- Try it
Where a line of the records contains the word "minus", show that line.

Saved entries
========

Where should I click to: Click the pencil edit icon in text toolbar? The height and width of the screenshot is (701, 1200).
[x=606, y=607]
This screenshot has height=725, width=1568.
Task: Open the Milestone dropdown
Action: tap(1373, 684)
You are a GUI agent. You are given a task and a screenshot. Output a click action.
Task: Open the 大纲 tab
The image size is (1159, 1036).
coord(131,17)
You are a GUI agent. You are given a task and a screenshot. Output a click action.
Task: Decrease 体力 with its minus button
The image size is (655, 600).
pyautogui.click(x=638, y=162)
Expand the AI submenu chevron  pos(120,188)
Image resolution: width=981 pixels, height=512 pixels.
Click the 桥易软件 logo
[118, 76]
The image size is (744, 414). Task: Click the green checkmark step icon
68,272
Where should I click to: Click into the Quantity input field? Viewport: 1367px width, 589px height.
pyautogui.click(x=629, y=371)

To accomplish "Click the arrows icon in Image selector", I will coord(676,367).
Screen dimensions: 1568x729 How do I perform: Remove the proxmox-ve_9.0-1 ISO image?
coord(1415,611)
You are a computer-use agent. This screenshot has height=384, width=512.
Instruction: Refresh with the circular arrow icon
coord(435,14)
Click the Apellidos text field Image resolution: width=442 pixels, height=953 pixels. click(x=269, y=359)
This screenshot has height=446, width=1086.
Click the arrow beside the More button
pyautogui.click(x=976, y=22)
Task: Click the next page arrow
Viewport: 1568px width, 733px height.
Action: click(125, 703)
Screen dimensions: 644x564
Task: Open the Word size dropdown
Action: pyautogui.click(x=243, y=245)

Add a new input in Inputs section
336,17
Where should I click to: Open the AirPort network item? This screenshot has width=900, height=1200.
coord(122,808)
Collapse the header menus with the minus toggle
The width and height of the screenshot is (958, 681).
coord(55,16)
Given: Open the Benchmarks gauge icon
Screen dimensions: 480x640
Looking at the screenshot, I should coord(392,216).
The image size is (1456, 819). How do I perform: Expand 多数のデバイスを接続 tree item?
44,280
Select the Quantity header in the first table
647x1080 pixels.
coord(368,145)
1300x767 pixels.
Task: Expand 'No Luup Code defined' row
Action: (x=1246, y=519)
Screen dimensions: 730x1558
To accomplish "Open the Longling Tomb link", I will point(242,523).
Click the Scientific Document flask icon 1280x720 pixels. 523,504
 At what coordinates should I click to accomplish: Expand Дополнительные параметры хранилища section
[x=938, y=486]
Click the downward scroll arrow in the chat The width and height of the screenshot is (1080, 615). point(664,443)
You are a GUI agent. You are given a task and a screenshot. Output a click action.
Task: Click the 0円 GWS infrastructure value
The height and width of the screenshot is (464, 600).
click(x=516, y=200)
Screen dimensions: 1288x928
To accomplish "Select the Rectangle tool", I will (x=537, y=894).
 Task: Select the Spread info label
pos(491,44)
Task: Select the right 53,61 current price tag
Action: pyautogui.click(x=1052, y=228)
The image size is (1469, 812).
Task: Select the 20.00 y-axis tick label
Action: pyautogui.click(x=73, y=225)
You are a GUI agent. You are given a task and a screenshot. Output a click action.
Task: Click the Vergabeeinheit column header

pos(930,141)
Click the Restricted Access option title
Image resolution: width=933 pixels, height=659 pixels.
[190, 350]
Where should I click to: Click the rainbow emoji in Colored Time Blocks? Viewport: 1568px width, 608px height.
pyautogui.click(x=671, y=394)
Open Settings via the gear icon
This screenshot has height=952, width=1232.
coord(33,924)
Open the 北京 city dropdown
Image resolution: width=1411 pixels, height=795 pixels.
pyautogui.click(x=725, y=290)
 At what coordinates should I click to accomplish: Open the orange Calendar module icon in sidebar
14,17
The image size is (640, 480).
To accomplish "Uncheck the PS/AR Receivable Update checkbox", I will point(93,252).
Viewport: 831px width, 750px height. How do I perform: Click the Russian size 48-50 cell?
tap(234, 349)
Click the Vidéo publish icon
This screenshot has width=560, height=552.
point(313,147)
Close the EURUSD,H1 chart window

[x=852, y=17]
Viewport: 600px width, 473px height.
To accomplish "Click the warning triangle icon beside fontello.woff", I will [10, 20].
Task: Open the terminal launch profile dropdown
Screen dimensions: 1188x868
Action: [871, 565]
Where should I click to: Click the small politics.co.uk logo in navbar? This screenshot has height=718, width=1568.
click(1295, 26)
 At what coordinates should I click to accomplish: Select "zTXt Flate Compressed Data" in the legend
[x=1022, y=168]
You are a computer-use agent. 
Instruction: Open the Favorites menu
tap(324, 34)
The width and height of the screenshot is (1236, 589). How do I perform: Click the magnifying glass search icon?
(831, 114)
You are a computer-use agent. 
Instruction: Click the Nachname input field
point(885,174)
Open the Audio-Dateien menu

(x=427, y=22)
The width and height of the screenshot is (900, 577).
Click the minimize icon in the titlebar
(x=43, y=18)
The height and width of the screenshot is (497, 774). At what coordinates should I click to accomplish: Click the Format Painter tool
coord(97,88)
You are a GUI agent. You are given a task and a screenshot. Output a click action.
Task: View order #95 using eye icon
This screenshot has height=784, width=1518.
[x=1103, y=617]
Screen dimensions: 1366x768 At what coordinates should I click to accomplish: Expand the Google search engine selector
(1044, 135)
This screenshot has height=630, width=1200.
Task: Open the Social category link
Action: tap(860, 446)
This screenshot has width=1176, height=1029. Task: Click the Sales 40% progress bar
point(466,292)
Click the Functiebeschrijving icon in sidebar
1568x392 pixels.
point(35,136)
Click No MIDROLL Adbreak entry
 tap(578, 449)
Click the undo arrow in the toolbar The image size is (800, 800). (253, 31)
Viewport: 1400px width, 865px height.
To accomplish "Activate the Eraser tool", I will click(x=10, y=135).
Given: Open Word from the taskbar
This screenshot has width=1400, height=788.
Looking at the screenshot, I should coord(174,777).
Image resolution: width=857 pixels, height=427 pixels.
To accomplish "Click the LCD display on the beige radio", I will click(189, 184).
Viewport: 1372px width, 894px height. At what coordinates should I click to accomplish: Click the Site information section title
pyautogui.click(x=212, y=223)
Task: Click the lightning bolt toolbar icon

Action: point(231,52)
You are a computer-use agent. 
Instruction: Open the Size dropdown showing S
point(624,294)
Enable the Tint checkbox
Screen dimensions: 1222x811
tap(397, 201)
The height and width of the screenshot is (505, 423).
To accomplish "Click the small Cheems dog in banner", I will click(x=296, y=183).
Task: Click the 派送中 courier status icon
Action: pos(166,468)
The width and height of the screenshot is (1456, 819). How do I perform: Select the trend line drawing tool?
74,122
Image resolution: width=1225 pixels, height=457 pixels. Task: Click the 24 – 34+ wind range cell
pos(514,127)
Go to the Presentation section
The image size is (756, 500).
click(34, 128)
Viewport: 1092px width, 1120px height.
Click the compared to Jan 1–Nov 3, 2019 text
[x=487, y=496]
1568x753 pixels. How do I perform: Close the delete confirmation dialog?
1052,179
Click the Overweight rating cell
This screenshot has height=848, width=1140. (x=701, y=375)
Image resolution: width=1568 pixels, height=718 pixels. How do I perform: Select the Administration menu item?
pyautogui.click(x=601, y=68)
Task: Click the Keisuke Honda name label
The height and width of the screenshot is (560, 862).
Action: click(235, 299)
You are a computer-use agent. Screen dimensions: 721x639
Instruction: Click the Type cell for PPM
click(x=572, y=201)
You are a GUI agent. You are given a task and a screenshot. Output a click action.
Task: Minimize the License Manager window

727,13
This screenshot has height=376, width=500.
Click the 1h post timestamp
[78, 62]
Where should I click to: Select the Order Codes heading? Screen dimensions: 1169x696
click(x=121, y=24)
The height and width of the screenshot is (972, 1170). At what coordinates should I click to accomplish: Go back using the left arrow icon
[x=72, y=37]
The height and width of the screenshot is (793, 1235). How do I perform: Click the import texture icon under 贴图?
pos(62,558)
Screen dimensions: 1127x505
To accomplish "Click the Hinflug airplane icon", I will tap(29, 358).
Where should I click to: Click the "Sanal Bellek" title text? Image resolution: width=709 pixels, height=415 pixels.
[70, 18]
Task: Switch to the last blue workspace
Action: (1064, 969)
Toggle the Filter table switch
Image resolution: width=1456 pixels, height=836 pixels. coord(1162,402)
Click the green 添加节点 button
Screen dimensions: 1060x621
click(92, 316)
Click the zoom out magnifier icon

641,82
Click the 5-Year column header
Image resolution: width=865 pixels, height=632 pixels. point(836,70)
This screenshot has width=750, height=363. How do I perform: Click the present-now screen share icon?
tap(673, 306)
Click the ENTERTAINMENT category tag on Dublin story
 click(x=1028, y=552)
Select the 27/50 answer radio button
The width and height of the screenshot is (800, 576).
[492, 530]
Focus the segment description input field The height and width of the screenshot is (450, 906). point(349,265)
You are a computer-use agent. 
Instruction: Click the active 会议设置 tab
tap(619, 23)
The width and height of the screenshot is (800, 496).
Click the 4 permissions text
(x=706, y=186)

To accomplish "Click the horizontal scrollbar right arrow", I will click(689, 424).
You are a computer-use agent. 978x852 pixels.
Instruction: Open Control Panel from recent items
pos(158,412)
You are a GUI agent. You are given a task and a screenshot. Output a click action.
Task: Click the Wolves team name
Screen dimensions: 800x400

========

- Answer to the problem
Task: Decrease 体力 with its minus button
Collapse the header menus with the minus toggle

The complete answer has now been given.